Requirement >> Repeat the entries shown below with every word and mark intact.

* * * * *

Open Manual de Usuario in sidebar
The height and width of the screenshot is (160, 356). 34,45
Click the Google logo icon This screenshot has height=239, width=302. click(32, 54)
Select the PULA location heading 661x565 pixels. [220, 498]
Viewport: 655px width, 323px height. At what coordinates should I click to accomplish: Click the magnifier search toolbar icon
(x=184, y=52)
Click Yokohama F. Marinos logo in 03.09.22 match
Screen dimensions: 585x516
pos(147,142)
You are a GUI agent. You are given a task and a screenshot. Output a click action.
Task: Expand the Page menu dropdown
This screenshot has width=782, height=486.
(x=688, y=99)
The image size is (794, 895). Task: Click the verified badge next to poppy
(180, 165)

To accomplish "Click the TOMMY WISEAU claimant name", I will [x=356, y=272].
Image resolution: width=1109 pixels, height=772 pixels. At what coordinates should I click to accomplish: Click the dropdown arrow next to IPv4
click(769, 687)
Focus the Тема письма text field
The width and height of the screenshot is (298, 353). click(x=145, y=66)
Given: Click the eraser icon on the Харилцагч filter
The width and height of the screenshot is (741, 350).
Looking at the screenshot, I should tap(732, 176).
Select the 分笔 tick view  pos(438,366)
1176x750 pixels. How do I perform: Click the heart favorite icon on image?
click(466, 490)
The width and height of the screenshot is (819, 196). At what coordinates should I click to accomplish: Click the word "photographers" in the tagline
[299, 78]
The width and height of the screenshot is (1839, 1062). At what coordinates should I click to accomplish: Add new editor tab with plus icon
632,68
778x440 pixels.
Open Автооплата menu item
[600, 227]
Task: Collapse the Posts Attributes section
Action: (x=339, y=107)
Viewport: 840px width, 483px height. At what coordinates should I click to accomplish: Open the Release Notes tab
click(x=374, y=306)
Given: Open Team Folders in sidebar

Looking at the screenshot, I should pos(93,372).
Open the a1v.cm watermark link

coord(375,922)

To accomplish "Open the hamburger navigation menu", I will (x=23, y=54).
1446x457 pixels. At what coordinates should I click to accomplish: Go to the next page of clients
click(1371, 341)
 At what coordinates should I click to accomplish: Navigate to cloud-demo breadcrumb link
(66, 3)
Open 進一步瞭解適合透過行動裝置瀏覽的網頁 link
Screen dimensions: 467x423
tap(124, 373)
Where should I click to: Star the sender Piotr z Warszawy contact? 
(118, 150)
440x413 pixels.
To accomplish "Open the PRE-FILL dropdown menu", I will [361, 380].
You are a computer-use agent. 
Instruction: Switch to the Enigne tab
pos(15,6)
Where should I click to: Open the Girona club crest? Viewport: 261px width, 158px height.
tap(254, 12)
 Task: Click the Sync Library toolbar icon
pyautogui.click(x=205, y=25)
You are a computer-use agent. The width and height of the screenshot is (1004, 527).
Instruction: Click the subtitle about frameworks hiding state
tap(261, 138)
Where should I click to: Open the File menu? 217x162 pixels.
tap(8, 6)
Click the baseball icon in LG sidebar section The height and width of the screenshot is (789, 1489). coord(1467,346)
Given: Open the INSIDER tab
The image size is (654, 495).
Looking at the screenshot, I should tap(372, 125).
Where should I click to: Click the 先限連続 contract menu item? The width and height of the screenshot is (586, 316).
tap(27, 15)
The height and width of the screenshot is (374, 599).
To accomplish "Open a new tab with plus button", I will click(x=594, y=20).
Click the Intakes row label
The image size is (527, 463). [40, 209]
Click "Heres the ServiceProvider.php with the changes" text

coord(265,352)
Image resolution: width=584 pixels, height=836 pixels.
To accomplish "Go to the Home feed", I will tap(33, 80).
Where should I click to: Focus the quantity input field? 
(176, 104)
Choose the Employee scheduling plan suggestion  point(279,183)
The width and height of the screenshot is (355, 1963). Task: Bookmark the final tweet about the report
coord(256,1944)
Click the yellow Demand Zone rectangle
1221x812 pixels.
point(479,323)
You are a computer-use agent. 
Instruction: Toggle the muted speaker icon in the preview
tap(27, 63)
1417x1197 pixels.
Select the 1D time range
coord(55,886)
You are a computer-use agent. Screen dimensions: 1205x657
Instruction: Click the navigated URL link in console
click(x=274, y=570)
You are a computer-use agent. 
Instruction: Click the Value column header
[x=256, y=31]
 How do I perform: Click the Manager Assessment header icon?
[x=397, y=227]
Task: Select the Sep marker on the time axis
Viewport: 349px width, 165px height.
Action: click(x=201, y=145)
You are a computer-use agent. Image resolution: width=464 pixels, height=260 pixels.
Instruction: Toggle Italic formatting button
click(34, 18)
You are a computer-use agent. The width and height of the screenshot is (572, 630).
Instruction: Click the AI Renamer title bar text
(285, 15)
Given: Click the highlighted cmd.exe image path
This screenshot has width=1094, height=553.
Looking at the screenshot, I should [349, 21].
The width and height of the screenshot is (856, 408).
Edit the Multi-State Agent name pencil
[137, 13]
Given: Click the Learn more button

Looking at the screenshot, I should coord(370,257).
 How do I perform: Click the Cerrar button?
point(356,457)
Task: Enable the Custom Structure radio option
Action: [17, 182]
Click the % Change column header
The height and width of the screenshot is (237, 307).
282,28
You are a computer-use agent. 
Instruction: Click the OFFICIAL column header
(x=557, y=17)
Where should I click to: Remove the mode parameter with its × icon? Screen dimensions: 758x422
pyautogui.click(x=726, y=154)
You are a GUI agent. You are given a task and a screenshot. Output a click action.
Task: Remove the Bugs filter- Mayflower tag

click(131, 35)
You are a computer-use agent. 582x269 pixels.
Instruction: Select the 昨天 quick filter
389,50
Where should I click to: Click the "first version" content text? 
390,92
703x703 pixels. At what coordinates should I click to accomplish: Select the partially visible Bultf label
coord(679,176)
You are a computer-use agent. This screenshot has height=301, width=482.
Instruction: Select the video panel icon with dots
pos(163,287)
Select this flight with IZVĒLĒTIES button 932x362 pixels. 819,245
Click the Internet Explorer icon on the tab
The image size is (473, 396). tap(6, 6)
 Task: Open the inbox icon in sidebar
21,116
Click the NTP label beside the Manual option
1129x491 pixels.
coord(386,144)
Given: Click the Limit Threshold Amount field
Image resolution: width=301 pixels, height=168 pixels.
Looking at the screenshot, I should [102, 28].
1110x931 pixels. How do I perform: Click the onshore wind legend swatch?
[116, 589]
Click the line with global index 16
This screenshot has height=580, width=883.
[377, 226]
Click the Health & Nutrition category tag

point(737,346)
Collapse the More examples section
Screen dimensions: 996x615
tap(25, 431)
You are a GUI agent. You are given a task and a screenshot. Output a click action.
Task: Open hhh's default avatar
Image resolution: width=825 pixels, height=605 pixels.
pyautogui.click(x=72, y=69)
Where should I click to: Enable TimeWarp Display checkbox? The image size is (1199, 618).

* * * * *

Output for this task >>
Open Manual de Usuario in sidebar
The height and width of the screenshot is (160, 356). 34,45
Click the Google logo icon This screenshot has height=239, width=302. click(32, 54)
Select the PULA location heading 661x565 pixels. [220, 498]
Viewport: 655px width, 323px height. At what coordinates should I click to accomplish: Click the magnifier search toolbar icon
(x=184, y=52)
Click Yokohama F. Marinos logo in 03.09.22 match
Screen dimensions: 585x516
pos(147,142)
You are a GUI agent. You are given a task and a screenshot. Output a click action.
Task: Expand the Page menu dropdown
This screenshot has width=782, height=486.
(x=688, y=99)
The image size is (794, 895). Task: Click the verified badge next to poppy
(180, 165)

To accomplish "Click the TOMMY WISEAU claimant name", I will [x=356, y=272].
Image resolution: width=1109 pixels, height=772 pixels. At what coordinates should I click to accomplish: Click the dropdown arrow next to IPv4
click(769, 687)
Focus the Тема письма text field
The width and height of the screenshot is (298, 353). click(x=145, y=66)
Given: Click the eraser icon on the Харилцагч filter
The width and height of the screenshot is (741, 350).
Looking at the screenshot, I should tap(732, 176).
Select the 分笔 tick view  pos(438,366)
1176x750 pixels. How do I perform: Click the heart favorite icon on image?
click(466, 490)
The width and height of the screenshot is (819, 196). At what coordinates should I click to accomplish: Click the word "photographers" in the tagline
[299, 78]
The width and height of the screenshot is (1839, 1062). At what coordinates should I click to accomplish: Add new editor tab with plus icon
632,68
778x440 pixels.
Open Автооплата menu item
[600, 227]
Task: Collapse the Posts Attributes section
Action: (x=339, y=107)
Viewport: 840px width, 483px height. At what coordinates should I click to accomplish: Open the Release Notes tab
click(x=374, y=306)
Given: Open Team Folders in sidebar

Looking at the screenshot, I should pos(93,372).
Open the a1v.cm watermark link

coord(375,922)

To accomplish "Open the hamburger navigation menu", I will (x=23, y=54).
1446x457 pixels. At what coordinates should I click to accomplish: Go to the next page of clients
click(1371, 341)
 At what coordinates should I click to accomplish: Navigate to cloud-demo breadcrumb link
(66, 3)
Open 進一步瞭解適合透過行動裝置瀏覽的網頁 link
Screen dimensions: 467x423
tap(124, 373)
Where should I click to: Star the sender Piotr z Warszawy contact? 
(118, 150)
440x413 pixels.
To accomplish "Open the PRE-FILL dropdown menu", I will [361, 380].
You are a computer-use agent. 
Instruction: Switch to the Enigne tab
pos(15,6)
Where should I click to: Open the Girona club crest? Viewport: 261px width, 158px height.
tap(254, 12)
 Task: Click the Sync Library toolbar icon
pyautogui.click(x=205, y=25)
You are a computer-use agent. The width and height of the screenshot is (1004, 527).
Instruction: Click the subtitle about frameworks hiding state
tap(261, 138)
Where should I click to: Open the File menu? 217x162 pixels.
tap(8, 6)
Click the baseball icon in LG sidebar section The height and width of the screenshot is (789, 1489). coord(1467,346)
Given: Open the INSIDER tab
The image size is (654, 495).
Looking at the screenshot, I should tap(372, 125).
Where should I click to: Click the 先限連続 contract menu item? The width and height of the screenshot is (586, 316).
tap(27, 15)
The height and width of the screenshot is (374, 599).
To accomplish "Open a new tab with plus button", I will click(x=594, y=20).
Click the Intakes row label
The image size is (527, 463). [40, 209]
Click "Heres the ServiceProvider.php with the changes" text

coord(265,352)
Image resolution: width=584 pixels, height=836 pixels.
To accomplish "Go to the Home feed", I will tap(33, 80).
Where should I click to: Focus the quantity input field? 
(176, 104)
Choose the Employee scheduling plan suggestion  point(279,183)
The width and height of the screenshot is (355, 1963). Task: Bookmark the final tweet about the report
coord(256,1944)
Click the yellow Demand Zone rectangle
1221x812 pixels.
point(479,323)
You are a computer-use agent. 
Instruction: Toggle the muted speaker icon in the preview
tap(27, 63)
1417x1197 pixels.
Select the 1D time range
coord(55,886)
You are a computer-use agent. Screen dimensions: 1205x657
Instruction: Click the navigated URL link in console
click(x=274, y=570)
You are a computer-use agent. 
Instruction: Click the Value column header
[x=256, y=31]
 How do I perform: Click the Manager Assessment header icon?
[x=397, y=227]
Task: Select the Sep marker on the time axis
Viewport: 349px width, 165px height.
Action: click(x=201, y=145)
You are a computer-use agent. Image resolution: width=464 pixels, height=260 pixels.
Instruction: Toggle Italic formatting button
click(34, 18)
You are a computer-use agent. The width and height of the screenshot is (572, 630).
Instruction: Click the AI Renamer title bar text
(285, 15)
Given: Click the highlighted cmd.exe image path
This screenshot has width=1094, height=553.
Looking at the screenshot, I should [349, 21].
The width and height of the screenshot is (856, 408).
Edit the Multi-State Agent name pencil
[137, 13]
Given: Click the Learn more button

Looking at the screenshot, I should coord(370,257).
 How do I perform: Click the Cerrar button?
point(356,457)
Task: Enable the Custom Structure radio option
Action: [17, 182]
Click the % Change column header
The height and width of the screenshot is (237, 307).
282,28
You are a computer-use agent. 
Instruction: Click the OFFICIAL column header
(x=557, y=17)
Where should I click to: Remove the mode parameter with its × icon? Screen dimensions: 758x422
pyautogui.click(x=726, y=154)
You are a GUI agent. You are given a task and a screenshot. Output a click action.
Task: Remove the Bugs filter- Mayflower tag

click(131, 35)
You are a computer-use agent. 582x269 pixels.
Instruction: Select the 昨天 quick filter
389,50
Where should I click to: Click the "first version" content text? 
390,92
703x703 pixels. At what coordinates should I click to accomplish: Select the partially visible Bultf label
coord(679,176)
You are a computer-use agent. This screenshot has height=301, width=482.
Instruction: Select the video panel icon with dots
pos(163,287)
Select this flight with IZVĒLĒTIES button 932x362 pixels. 819,245
Click the Internet Explorer icon on the tab
The image size is (473, 396). tap(6, 6)
 Task: Open the inbox icon in sidebar
21,116
Click the NTP label beside the Manual option
1129x491 pixels.
coord(386,144)
Given: Click the Limit Threshold Amount field
Image resolution: width=301 pixels, height=168 pixels.
Looking at the screenshot, I should [102, 28].
1110x931 pixels. How do I perform: Click the onshore wind legend swatch?
[116, 589]
Click the line with global index 16
This screenshot has height=580, width=883.
[377, 226]
Click the Health & Nutrition category tag

point(737,346)
Collapse the More examples section
Screen dimensions: 996x615
tap(25, 431)
You are a GUI agent. You are given a task and a screenshot. Output a click action.
Task: Open hhh's default avatar
Image resolution: width=825 pixels, height=605 pixels.
pyautogui.click(x=72, y=69)
Where should I click to: Enable TimeWarp Display checkbox? The image size is (1199, 618).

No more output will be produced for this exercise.